* [Exercise prompt] Count the lines in the entries below that contain the string "link", matching case exactly, and give only the number.

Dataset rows
** Begin **
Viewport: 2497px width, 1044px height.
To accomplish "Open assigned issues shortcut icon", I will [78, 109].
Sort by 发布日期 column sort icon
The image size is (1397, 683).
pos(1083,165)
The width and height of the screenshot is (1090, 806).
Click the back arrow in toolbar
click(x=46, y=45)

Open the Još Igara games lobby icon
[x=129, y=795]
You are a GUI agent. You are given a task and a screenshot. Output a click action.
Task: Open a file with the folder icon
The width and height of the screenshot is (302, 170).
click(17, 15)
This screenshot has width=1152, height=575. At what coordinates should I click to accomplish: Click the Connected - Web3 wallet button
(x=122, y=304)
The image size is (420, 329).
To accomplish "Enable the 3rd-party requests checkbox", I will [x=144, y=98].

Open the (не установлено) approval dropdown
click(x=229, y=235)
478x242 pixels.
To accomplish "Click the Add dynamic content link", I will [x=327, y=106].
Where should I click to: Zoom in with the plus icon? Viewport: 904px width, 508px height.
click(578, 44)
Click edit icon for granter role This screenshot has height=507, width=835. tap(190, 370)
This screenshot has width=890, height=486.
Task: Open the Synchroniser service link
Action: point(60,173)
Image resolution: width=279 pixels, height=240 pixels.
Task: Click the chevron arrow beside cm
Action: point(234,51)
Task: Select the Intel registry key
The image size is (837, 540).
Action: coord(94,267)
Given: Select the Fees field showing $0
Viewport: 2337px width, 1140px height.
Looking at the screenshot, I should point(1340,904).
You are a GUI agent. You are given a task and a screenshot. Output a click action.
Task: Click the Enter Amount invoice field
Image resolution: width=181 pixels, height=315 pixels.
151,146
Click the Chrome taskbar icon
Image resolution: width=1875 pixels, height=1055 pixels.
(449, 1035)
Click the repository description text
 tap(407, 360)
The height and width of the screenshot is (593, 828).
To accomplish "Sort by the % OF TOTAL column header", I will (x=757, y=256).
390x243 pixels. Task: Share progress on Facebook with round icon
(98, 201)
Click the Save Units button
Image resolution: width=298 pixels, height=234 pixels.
** End **
* [Solved problem] 2